[GOAL OF THE EXERCISE]
Please print each of the entries below verbatim, keeping every line as it appears.

[INFORMATION PROVIDED]

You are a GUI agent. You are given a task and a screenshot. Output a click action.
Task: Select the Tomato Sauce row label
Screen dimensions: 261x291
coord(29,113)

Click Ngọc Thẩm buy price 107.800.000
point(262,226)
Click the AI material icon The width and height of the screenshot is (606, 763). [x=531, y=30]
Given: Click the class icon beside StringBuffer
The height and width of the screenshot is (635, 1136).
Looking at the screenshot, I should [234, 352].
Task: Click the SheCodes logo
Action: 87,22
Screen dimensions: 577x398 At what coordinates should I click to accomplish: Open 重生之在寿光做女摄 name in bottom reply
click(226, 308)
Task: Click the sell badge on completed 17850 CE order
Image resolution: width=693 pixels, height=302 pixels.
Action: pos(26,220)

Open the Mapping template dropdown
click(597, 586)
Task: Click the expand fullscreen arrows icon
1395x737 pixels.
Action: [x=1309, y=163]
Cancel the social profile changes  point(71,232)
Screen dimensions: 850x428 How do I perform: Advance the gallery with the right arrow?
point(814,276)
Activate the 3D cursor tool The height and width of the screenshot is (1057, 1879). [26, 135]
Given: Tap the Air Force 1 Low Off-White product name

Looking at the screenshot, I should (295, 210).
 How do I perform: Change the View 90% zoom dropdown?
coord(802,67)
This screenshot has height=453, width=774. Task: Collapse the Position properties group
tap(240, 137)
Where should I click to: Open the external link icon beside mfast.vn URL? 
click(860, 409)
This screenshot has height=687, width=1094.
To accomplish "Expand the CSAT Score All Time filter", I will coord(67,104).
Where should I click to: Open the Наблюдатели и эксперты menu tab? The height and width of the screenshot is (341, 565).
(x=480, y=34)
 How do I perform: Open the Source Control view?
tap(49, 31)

[TASK SOLUTION]
You are a GUI agent. You are given a task and a screenshot. Output a click action.
Task: Select the Tomato Sauce row label
Screen dimensions: 261x291
coord(29,113)

Click Ngọc Thẩm buy price 107.800.000
point(262,226)
Click the AI material icon The width and height of the screenshot is (606, 763). [x=531, y=30]
Given: Click the class icon beside StringBuffer
The height and width of the screenshot is (635, 1136).
Looking at the screenshot, I should [234, 352].
Task: Click the SheCodes logo
Action: 87,22
Screen dimensions: 577x398 At what coordinates should I click to accomplish: Open 重生之在寿光做女摄 name in bottom reply
click(226, 308)
Task: Click the sell badge on completed 17850 CE order
Image resolution: width=693 pixels, height=302 pixels.
Action: pos(26,220)

Open the Mapping template dropdown
click(597, 586)
Task: Click the expand fullscreen arrows icon
1395x737 pixels.
Action: [x=1309, y=163]
Cancel the social profile changes  point(71,232)
Screen dimensions: 850x428 How do I perform: Advance the gallery with the right arrow?
point(814,276)
Activate the 3D cursor tool The height and width of the screenshot is (1057, 1879). [26, 135]
Given: Tap the Air Force 1 Low Off-White product name

Looking at the screenshot, I should (295, 210).
 How do I perform: Change the View 90% zoom dropdown?
coord(802,67)
This screenshot has height=453, width=774. Task: Collapse the Position properties group
tap(240, 137)
Where should I click to: Open the external link icon beside mfast.vn URL? 
click(860, 409)
This screenshot has height=687, width=1094.
To accomplish "Expand the CSAT Score All Time filter", I will coord(67,104).
Where should I click to: Open the Наблюдатели и эксперты menu tab? The height and width of the screenshot is (341, 565).
(x=480, y=34)
 How do I perform: Open the Source Control view?
tap(49, 31)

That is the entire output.